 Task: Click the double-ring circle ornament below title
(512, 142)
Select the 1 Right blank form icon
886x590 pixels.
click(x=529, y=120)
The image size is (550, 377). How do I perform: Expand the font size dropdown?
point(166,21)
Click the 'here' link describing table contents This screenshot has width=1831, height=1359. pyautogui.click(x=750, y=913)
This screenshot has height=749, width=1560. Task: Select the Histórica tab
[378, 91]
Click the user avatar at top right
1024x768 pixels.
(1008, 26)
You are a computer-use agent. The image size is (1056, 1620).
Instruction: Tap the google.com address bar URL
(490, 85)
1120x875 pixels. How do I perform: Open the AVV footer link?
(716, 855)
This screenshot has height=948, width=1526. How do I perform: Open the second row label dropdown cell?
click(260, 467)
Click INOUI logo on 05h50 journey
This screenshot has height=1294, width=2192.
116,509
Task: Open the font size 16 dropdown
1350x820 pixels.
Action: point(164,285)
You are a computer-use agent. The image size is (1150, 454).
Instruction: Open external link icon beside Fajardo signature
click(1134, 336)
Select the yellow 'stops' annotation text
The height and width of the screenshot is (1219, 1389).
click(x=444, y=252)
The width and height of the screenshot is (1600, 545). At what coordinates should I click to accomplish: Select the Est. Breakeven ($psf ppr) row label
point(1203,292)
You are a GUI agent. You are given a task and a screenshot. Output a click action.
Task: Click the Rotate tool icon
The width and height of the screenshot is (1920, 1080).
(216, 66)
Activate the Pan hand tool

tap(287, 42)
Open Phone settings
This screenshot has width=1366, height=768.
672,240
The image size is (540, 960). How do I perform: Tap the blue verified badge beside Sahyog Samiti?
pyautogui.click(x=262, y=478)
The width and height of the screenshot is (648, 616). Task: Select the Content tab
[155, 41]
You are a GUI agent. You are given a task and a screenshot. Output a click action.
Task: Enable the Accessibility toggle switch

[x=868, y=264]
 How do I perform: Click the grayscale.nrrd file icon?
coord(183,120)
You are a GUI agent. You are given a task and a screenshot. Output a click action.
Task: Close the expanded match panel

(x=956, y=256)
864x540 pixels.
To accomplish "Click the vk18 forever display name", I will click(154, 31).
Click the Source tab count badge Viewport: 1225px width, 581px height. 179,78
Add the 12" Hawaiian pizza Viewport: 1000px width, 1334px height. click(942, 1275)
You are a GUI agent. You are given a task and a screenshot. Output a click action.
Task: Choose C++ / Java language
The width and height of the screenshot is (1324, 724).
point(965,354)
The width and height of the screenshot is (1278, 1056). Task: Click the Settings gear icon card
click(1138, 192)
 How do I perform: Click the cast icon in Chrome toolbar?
########################################
Beginning with the first line above, could you copy every line exactly, up to and including the one with "Select the yellow 'stops' annotation text"?

WRITTEN RESPONSE ->
 Task: Click the double-ring circle ornament below title
(512, 142)
Select the 1 Right blank form icon
886x590 pixels.
click(x=529, y=120)
The image size is (550, 377). How do I perform: Expand the font size dropdown?
point(166,21)
Click the 'here' link describing table contents This screenshot has width=1831, height=1359. pyautogui.click(x=750, y=913)
This screenshot has height=749, width=1560. Task: Select the Histórica tab
[378, 91]
Click the user avatar at top right
1024x768 pixels.
(1008, 26)
You are a computer-use agent. The image size is (1056, 1620).
Instruction: Tap the google.com address bar URL
(490, 85)
1120x875 pixels. How do I perform: Open the AVV footer link?
(716, 855)
This screenshot has height=948, width=1526. How do I perform: Open the second row label dropdown cell?
click(260, 467)
Click INOUI logo on 05h50 journey
This screenshot has height=1294, width=2192.
116,509
Task: Open the font size 16 dropdown
1350x820 pixels.
Action: point(164,285)
You are a computer-use agent. The image size is (1150, 454).
Instruction: Open external link icon beside Fajardo signature
click(1134, 336)
Select the yellow 'stops' annotation text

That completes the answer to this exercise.